MONTANA FISH, WILDLIFE AND PARKS, Petitioner and Appellee, v. TRAP FREE MONTANA PUBLIC LANDS, Respondent and Appellant.

DA 17-0586

    Decided: May 15, 2018

For Appellant: Brian J. Miller, Morrison, Sherwood, Wilson, and Deola, P.L.L.P., Helena, Montana For Appellee: Zach Zipfel, Montana Fish, Wildlife and Parks, Helena, Montana

¶1 Trap Free Montana Public Lands (“Trap Free”) filed an ethics complaint against the Montana Department of Fish Wildlife and Parks (“FWP”) with the Office of the Commissioner of Political Practices (the “Commissioner”). Trap Free alleged that FWP allowed the Montana Trappers Association (“MTA”) to use an FWP-owned trailer and equipment in MTA's efforts to oppose a ballot initiative in violation of state law. The Commissioner agreed that FWP was responsible for ethics violations. On judicial review, the First Judicial District Court reversed. Trap Free appeals from the District Court order granting judicial review. We affirm.


¶2 FWP acquired a trailer and furbearing animal taxidermy displays in the 1990s for educational use. The trailer, which is marked with the FWP logo, is used to transport the displays around the state to various educational and outreach events. Until 2014, MTA used the trailer and displays as part of its education and outreach efforts without issue.

¶3 In February 2014, Ballot Issue I-169 was approved for signature-gathering. It proposed to prohibit trapping of certain animals by private individuals on any public lands within the State of Montana. MTA had opposed a similar ballot initiative in 2013 and began posting opposition to I-169 on its Facebook page in March 2014. As part of its efforts against these ballot initiatives, MTA created a ballot issue committee called Montanans for Effective Wildlife Management (“MEWM”).

¶4 Sometime in September 2013, FWP delivered the trailer and displays to MTA President Toby Walrath for the organization's use in its educational programs.

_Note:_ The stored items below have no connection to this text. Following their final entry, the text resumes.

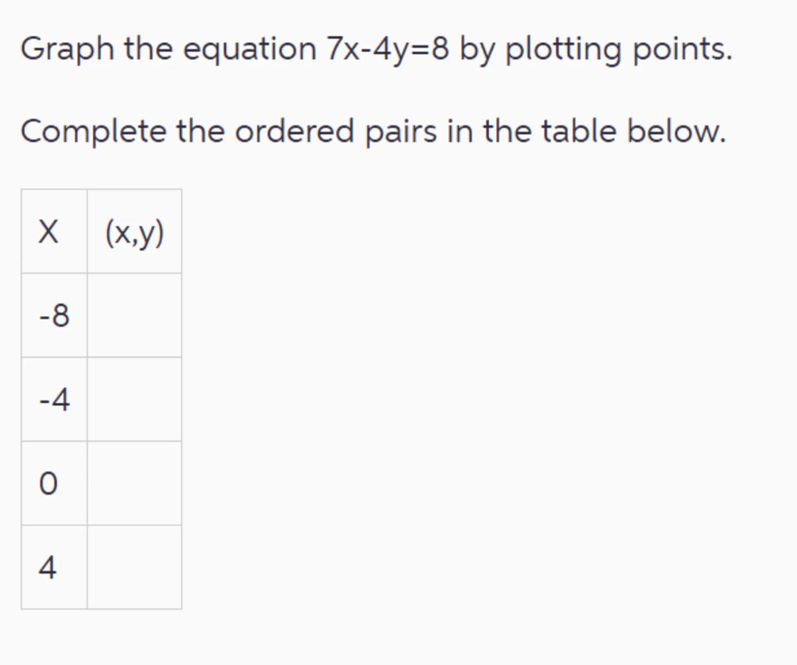Click the -4 value in the X column
The width and height of the screenshot is (797, 665).
point(54,400)
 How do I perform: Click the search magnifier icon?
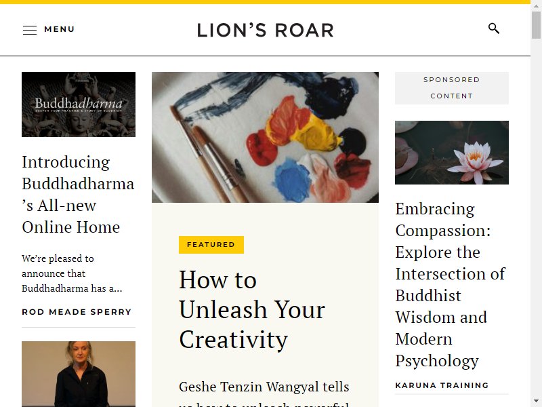(x=494, y=28)
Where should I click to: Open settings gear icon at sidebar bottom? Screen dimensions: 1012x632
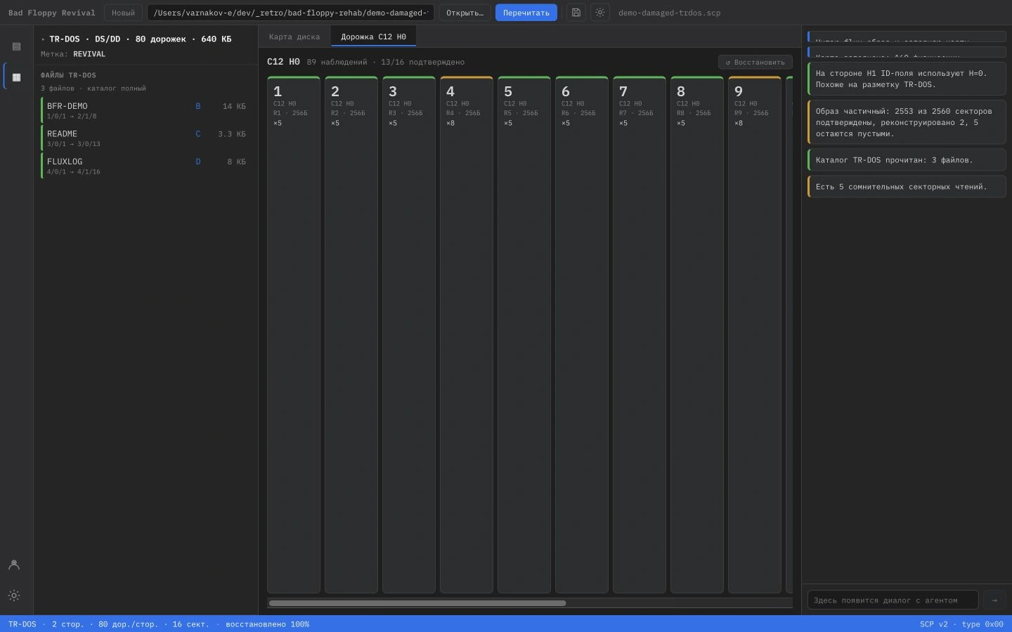click(13, 595)
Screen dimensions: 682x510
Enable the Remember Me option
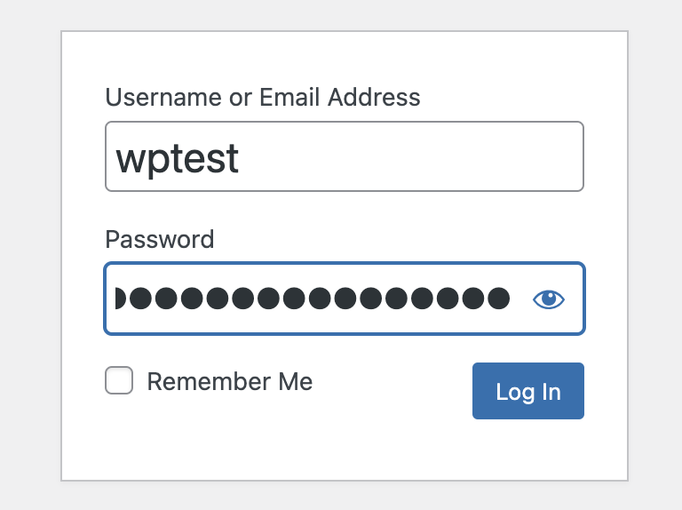point(119,380)
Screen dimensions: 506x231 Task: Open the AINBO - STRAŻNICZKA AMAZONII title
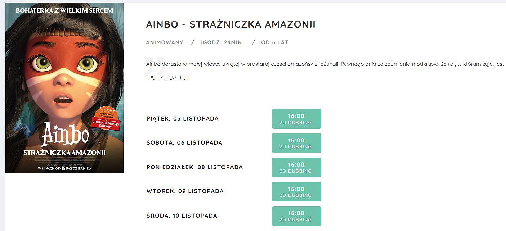[231, 24]

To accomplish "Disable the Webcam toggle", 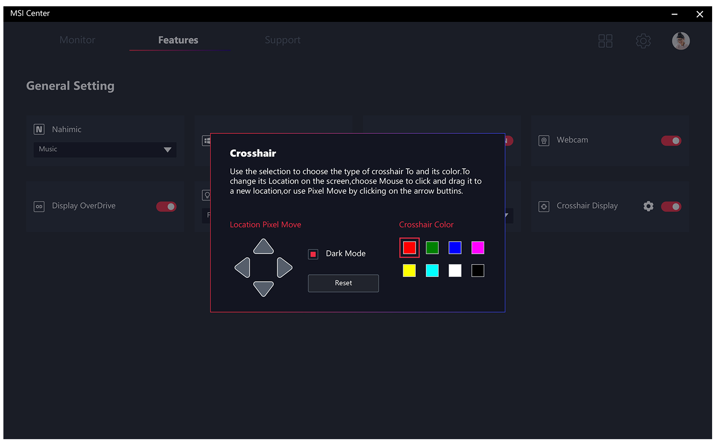I will click(671, 141).
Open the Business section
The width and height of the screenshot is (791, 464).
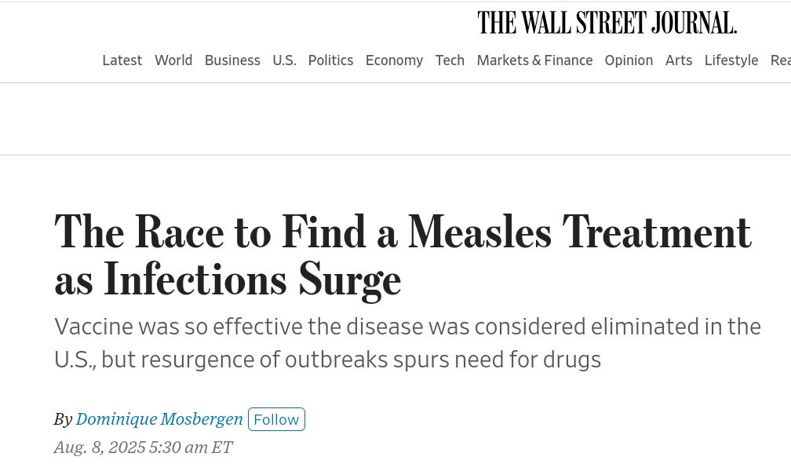pos(232,60)
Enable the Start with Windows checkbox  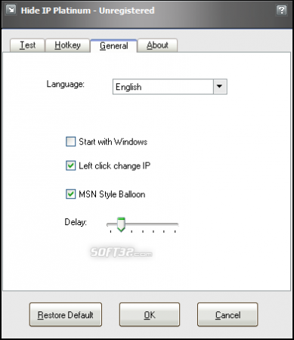tap(70, 141)
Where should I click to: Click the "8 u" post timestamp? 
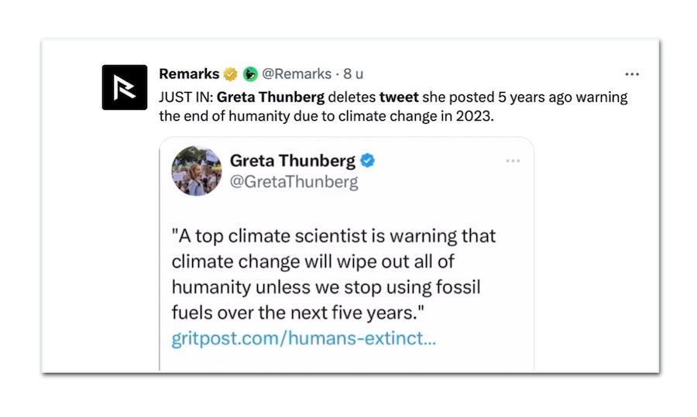[x=354, y=74]
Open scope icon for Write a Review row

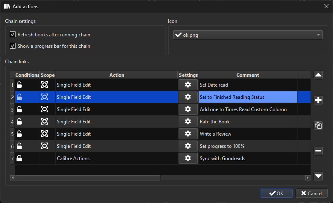[x=45, y=134]
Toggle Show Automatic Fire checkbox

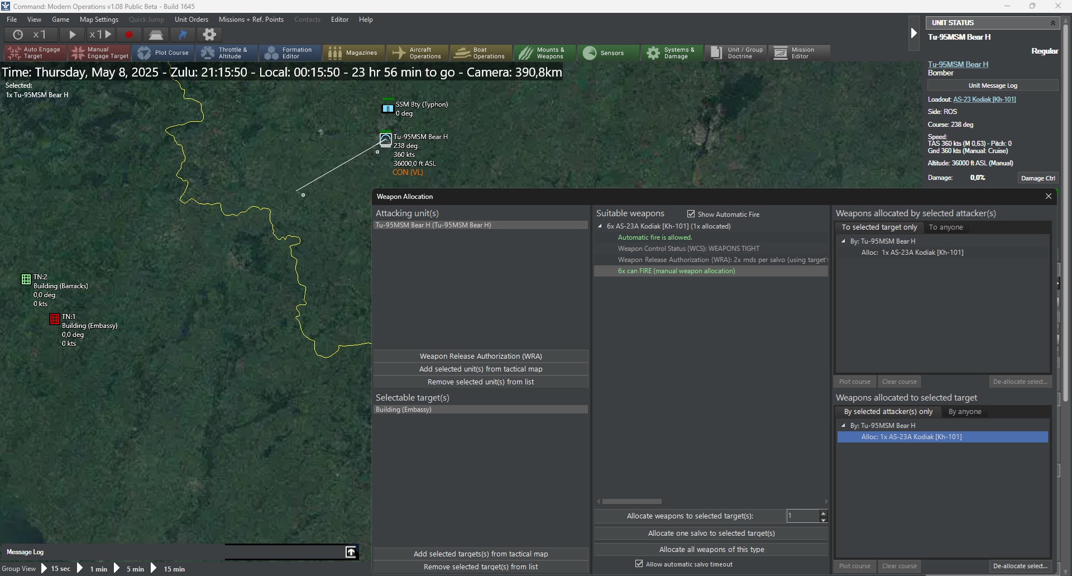(691, 214)
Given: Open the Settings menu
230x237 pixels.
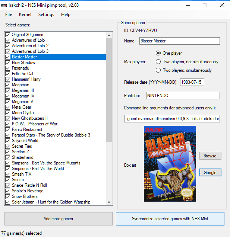Looking at the screenshot, I should pyautogui.click(x=46, y=15).
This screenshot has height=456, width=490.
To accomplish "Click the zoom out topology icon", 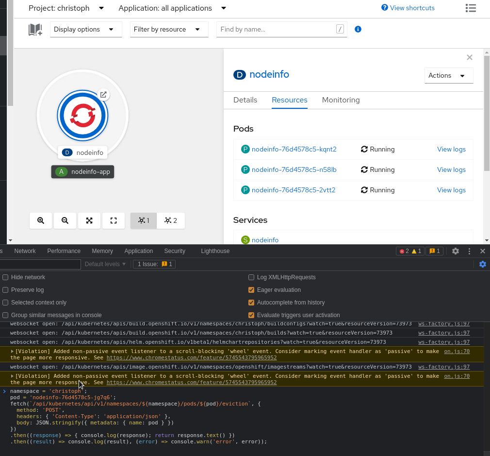I will pyautogui.click(x=65, y=220).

FWP did not maintain a record of specific events and purposes for which MTA used the trailer and displays. The record shows that MTA used the trailer and displays during the time in question for education and outreach apart from any political advocacy efforts against I-169, such as at the 2014 Youth Conservation and Education Expo.

¶5 The record also shows, however, that MTA used the trailer and displays in conjunction with its political advocacy efforts against I-169 on three occasions. On May 31, 2014, MTA members used the trailer and displays at the Montana PLUS event in Missoula. The event was advertised as “an effort to unite all the groups in Montana, who utilize public lands, consume natural resources and who oppose restrictive laws which keep Montanans from using and enjoying the outdoors.” Billboards and Facebook posts advertising the event stated, “Say No to I-169.” No FWP employees attended the event. On June 14, 2014, MTA members used the trailer and displays in their booth at the Hamilton Farmer's Market, in which they had hung a banner that read, “Vote No on I-169.” The next day, MTA members again used that trailer and display at Cabela's in Missoula to advocate against I-169.

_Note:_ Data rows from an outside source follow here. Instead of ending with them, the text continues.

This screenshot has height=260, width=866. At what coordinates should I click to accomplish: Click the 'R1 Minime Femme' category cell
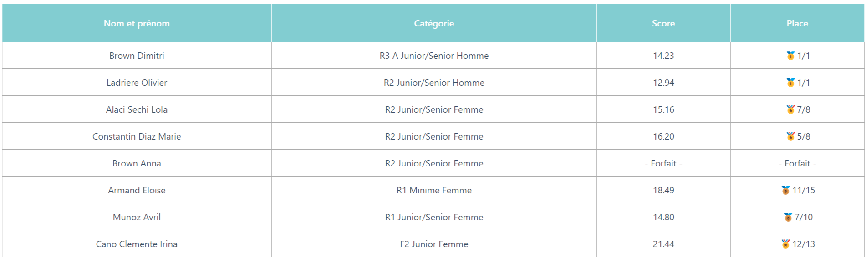point(434,190)
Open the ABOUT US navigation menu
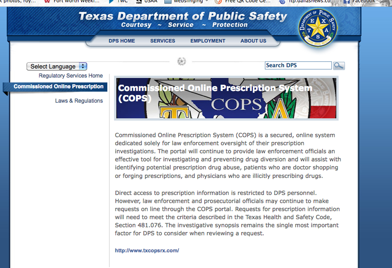 [x=253, y=41]
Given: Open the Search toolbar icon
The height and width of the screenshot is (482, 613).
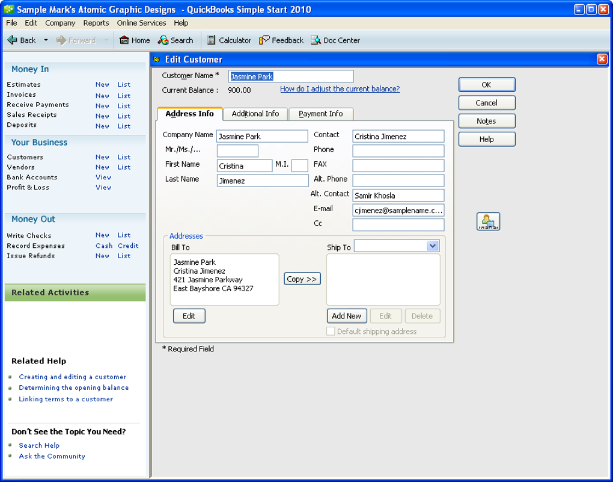Looking at the screenshot, I should 163,40.
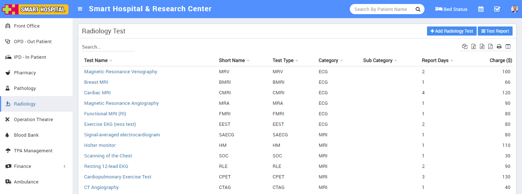Sort by Report Days column

click(435, 61)
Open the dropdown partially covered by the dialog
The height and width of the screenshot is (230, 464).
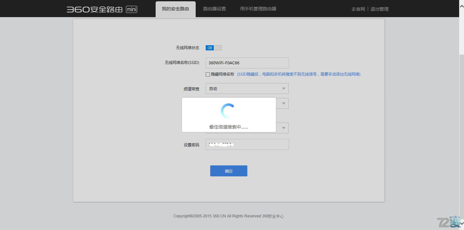click(x=284, y=103)
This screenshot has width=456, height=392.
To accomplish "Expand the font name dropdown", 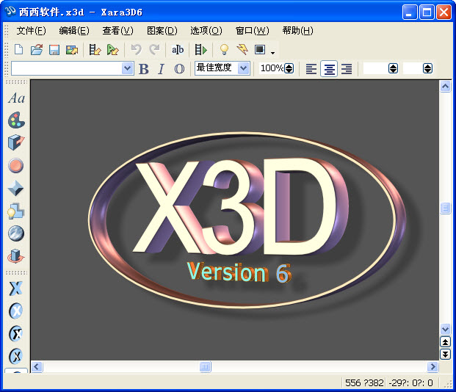I will pos(128,68).
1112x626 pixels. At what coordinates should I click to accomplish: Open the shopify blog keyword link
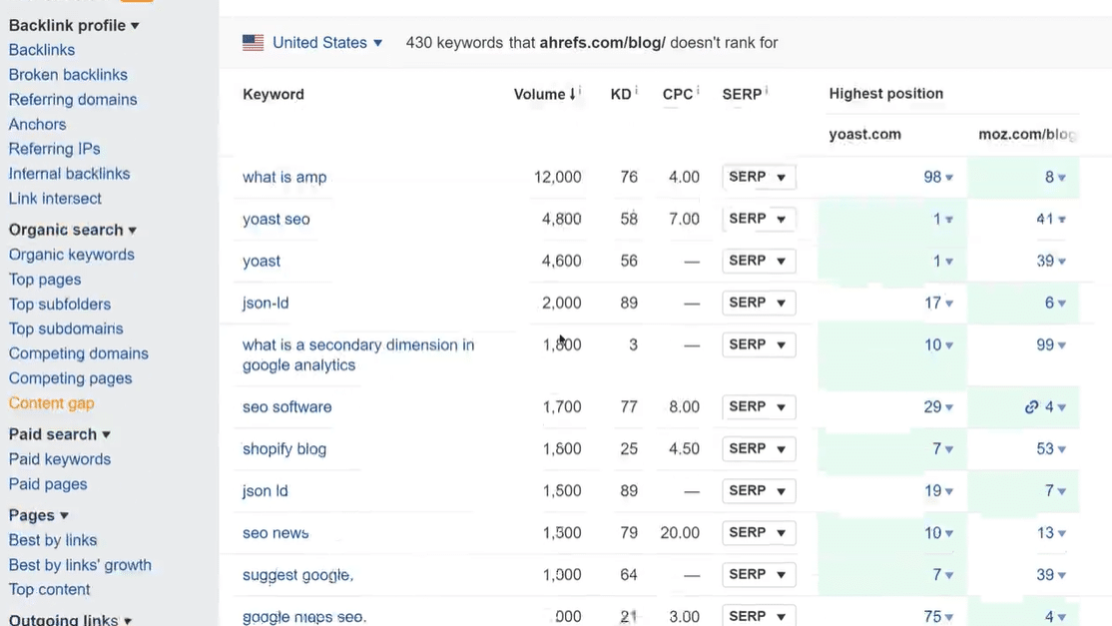coord(283,448)
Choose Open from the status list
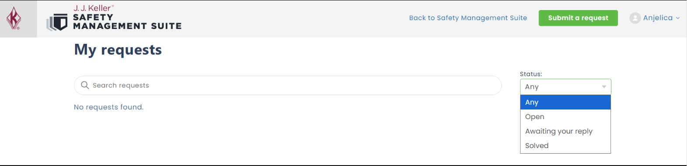Viewport: 687px width, 166px height. pos(566,117)
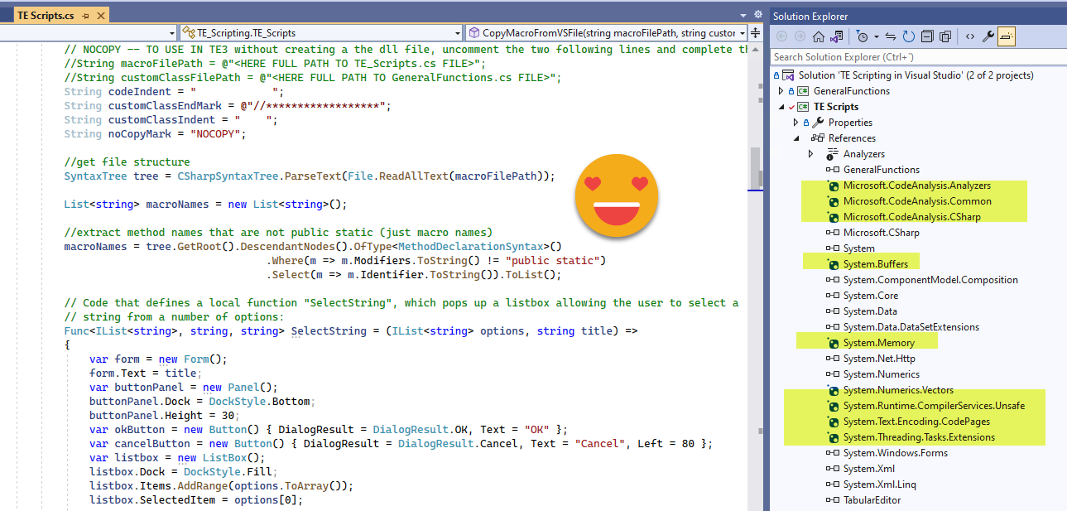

¶6 Two FWP employees—Brian Giddings and Ron Aasheim—received complaints from members of the public regarding MTA's use of the trailer and displays shortly after MTA used the equipment at Cabela's. Giddings reported the complaints to Aimee Hawkaluk, FWP Agency Legal Counsel. She advised that, although FWP had not authorized the use of the equipment for political advocacy, someone from the Department “should call the Montana Trappers Association to reinforce that all [its] activities related to the ballot initiative should be kept completely separate from the use of our trailer and other FWP materials.” Aasheim reported the complaint to Rebecca Dockter, FWP Chief Legal Counsel. Dockter also advised that, although no FWP public officers or employees were involved, MTA “should not be allowed to continue the use of the equipment in any way connected with [its] initiative advocacy.”

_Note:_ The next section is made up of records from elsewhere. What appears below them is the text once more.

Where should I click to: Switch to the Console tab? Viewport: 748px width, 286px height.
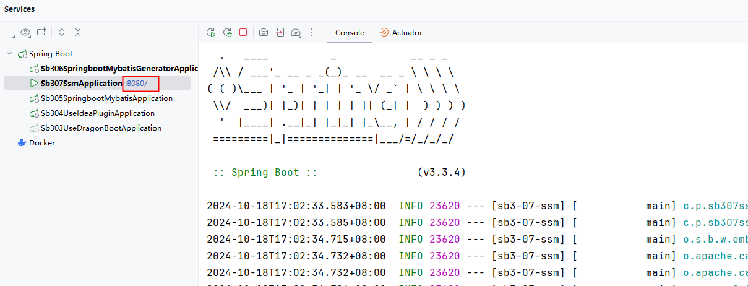pyautogui.click(x=350, y=33)
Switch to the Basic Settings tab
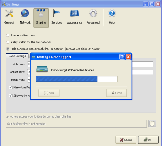The height and width of the screenshot is (146, 162). pos(17,56)
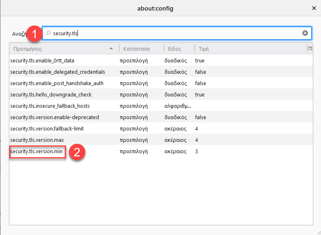The image size is (321, 235).
Task: Sort by the Τιμή column header
Action: [203, 49]
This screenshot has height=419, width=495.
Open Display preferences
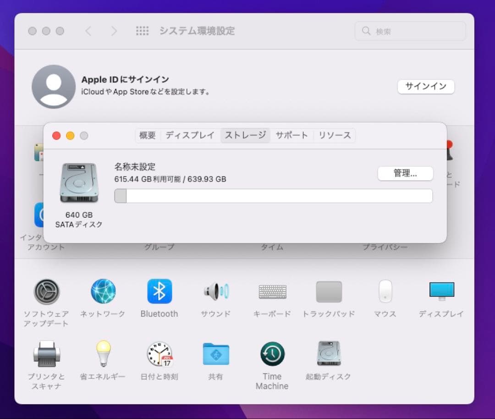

¶7 Aasheim contacted Walrath about the use of the trailer and displays. Walrath responded in an e-mail that MTA “will certainly not use the furbearer display anywhere near a MEWM sign again.” He admitted that “it was a poor decision on the MTA's part to combine the two entities (MEWM and MTA) at one location near equipment bearing the FWP insignia. This will not happen again.”

¶8 A few days later Hawkaluk discovered comments from a MTA member on a blog post that MTA had made magnets to cover up the FWP logo on the trailer. On the advice of Hawkaluk and Dockter, Aasheim followed up with Walrath “to emphasize, regardless of the MTA's efforts to cover up the state logo, FWP property absolutely may not be used in connection with advocacy for or against I-169.” Following these reports, FWP also developed a form for users of FWP equipment to sign, acknowledging that they will not use the equipment “to solicit support for or opposition to any political committee, the nomination or election of any person to public office, or for influence of a ballot initiative.” MTA never signed the form, but the record does not show its further improper use of FWP property. MTA returned the trailer and displays to FWP sometime in late 2014.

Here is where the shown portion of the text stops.